Verder is onderzoek gedaan naar wat de beste methode is om kleuters letterklanken aan te leren. Hierbij bleek de fading-conditie het meest effectief: het kind krijgt hierbij een plaatje met de beginletter van het afgebeelde woord te zien, wat langzaam vervaagt.
Ten slotte is onderzocht in hoeverre het mogelijk is om met behulp van een trainingsprogramma voor ouders het fonemisch bewustzijn en de letterkennis van kleuters met risico op latere dyslexie te versterken. Hieruit bleek dat de kinderen uit de trainingsgroep meer vooruit gingen in fonemisch bewustzijn dan de kinderen uit de controlegroep, maar dit leidde er niet toe dat zij later betere lezers werden.
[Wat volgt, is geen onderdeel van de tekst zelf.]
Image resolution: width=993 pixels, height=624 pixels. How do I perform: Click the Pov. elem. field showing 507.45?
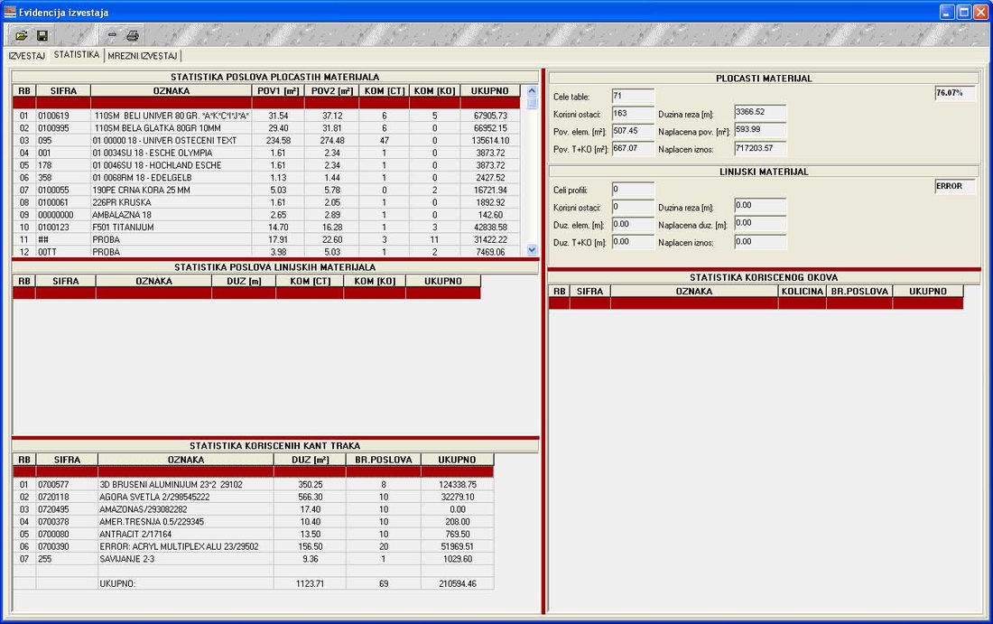pos(633,131)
De laatste tijd komt er steeds meer aandacht voor computerprogramma’s die als doel hebben om leerproblemen vroegtijdig te ondervangen. Deze zijn veelbelovend omdat de computer tegenwoordig een grote rol speelt in het leven van kinderen en omdat ze afstemming op het niveau van het individuele kind mogelijk maken.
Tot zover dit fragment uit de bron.